◆ **Passage choisi**
+++

Conception d’une cuve dédiée aux pompes de brassage
Date: 02 avril 2004 à 11:00:00 CEST
Sujet: Pratique


brassage
Dès les premières lectures «récifales», il apparaît clairement que le brassage de l’eau est une des pierres angulaires de la bonne santé d’un bac. Et, après avoir «visité» de nombreux bacs, cela se voit… Pompes disgracieuses, immergées ou non, plus ou moins bien fixées gâchent le spectacle. Après de nombreuses années consacrées aux aquariums d’eau douce où le problème ne se pose pas ou presque, il me fallait trouver une solution esthétique pour le placement de ces pompes.



Cuve de brassage (CB)

L’idée de séparer un bac en deux parties dont l’une serait consacrée au brassage, n’est pas originale. Dans son article «Construire un aquarium idéal », F. Poiraud-Lambert cite cette idée comme une option de luxe utilisée dans certains aquariums AquaMedic : une telle cuve est prévue, fixée à l’arrière du bac. Le rôle de cette cuve est ici double : dissimuler les pompes de brassage, mais aussi aspirer les sédiments au fond de la cuve principale (CP) pour les rendre aisément exportables. Ceci implique une CB profonde pour pouvoir garantir l’aspiration des sédiments. Le verre utilisé pour cette cuve doit donc pouvoir aussi supporter la pression de l’eau.

Une autre technique plus simple et moins coûteuse est possible : il s’agit de séparer la CP à l’aide d’une vitre en laissant un ou deux centimètres entre cette vitre et le fond du bac. La pression étant identique de part et d’autre de la vitre de séparation, son épaisseur peut être moindre. Les sédiments seront là aussi aspirés vers l’arrière. Cet espace destiné à la sédimentation sera accessible aux animaux, les pompes de brassage devront donc être munies de crépines. Il est bien sûr possible de bloquer cet accès en utilisant, par exemple, un grillage plastique ou de grosses crépines fixées sur l’admission de l’eau dans la CB. Dans les deux cas, cela pose un problème d’entretien : l’accès à ces «grilles » se fait par l’arrière du bac et elles sont placées en profondeur …


Petite histoire

Le bac destiné aux coraux était déjà chez moi. Il s’agissait d’un bac dédié aux petits M’bunas du lac Malawi : pas question de modifier le meuble (90 cm de haut) et son support un peu alambiqué de tubes métalliques, les dimensions de ce bac : 1.245 m de façade, 75 cm de largeur et 65 cm de hauteur. Ceci était insuffisant pour, dessous, y loger confortablement tout le matériel prévu (bouteille de 10 kg de CO2 (1.2 m), réacteur à calcaire, réacteur à calcium, petits équipements encombrants (tests, additifs, densimètre, pinces, raclette,…)) et, bien sûr aussi, la cuve technique. Après négociation familiale, le bac sera éloigné du mur et l’espace occupé fera 1.05 mètre de large au lieu de 75 cm. Tout devient alors possible : la cuve technique sera perpendiculaire à la façade du bac, 1.05 m par 55 cm libérant un espace de rangement important sur l’autre moitié du meuble et permettant, à l’arrière, l’installation de ma cuve de brassage. Pourtant, pas question de faire une CB de 65 cm de hauteur suspendue au-delà de ce que mes 75 cm de support pouvait offrir. De plus, le bac étant placé en angle, il fallait prévoir un accès simple pour le nettoyage. La CB sera donc suspendue, mais beaucoup moins haute pour diminuer poids et pression : tant pis pour les sédiments, mais plus de problème pour dissimuler la haute bouteille de CO2. Et puis diable, tant qu’à cacher, je ferai un décor en mousse polyuréthane comme dans mes bacs d’eau douce.

+++

◆ **Enregistrements**
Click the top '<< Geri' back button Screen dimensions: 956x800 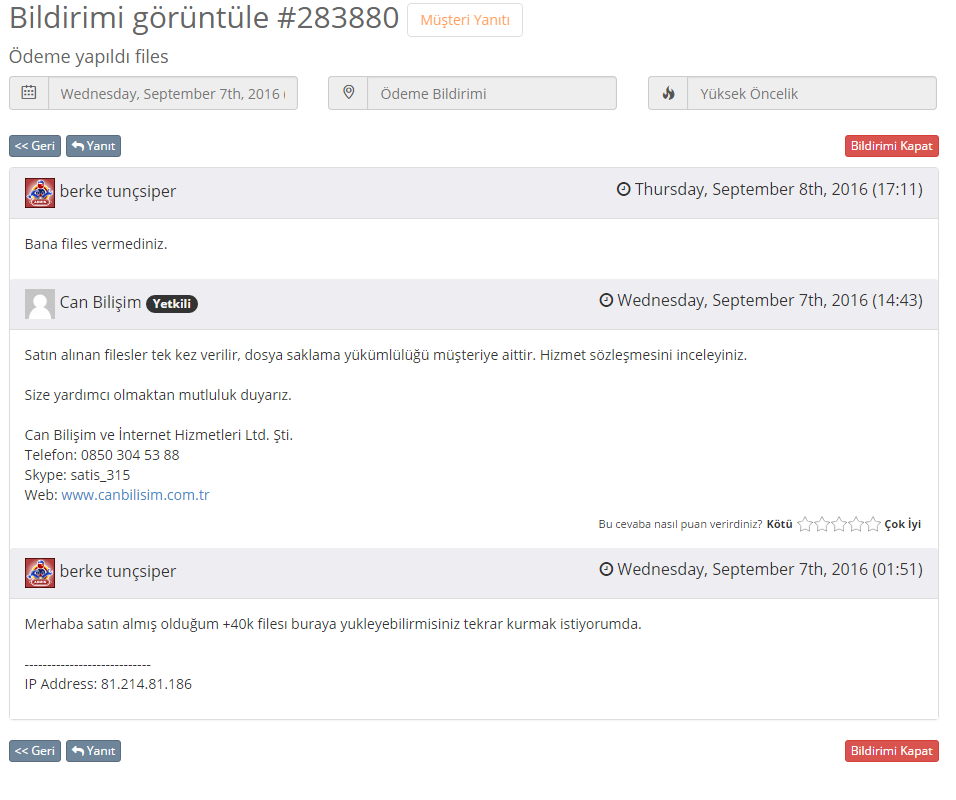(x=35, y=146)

+++

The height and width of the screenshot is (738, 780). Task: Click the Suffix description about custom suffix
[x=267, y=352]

+++

◆ **Tâches à réaliser**
[1] Dans le texte sur la cuve de brassage, relevez tous les petits équipements encombrants que l'auteur cite entre parenthèses.
[2] Poursuivez le texte sur la cuve de brassage après sa dernière phrase.

◆ **Corrigé des exercices**
[1] tests, additifs, densimètre, pinces, raclette

[2]
Conception du brassage

Dans la configuration initiale qui a conditionné la forme de la CB, j’utilisais 3 paires de pompes (1200 l/h) pour le brassage de surface ainsi qu’une pompe de 1800 l/h pour un brassage de fond. Toutes fonctionnaient simultanément. Le rejet de chaque pompe de surface était orienté vers la vitre de façade. Il s’est avéré que ceci était inefficace malgré un brassage global de 8000 l/h pour une cuve de 600 l : trop de sédiments s’accumulaient sur les pierres vivantes et, plus grave selon moi, la croissance des coraux, même si elle était importante, n’était pas naturelle comme le montre la photo du Seriatopora hystrix ci-dessous.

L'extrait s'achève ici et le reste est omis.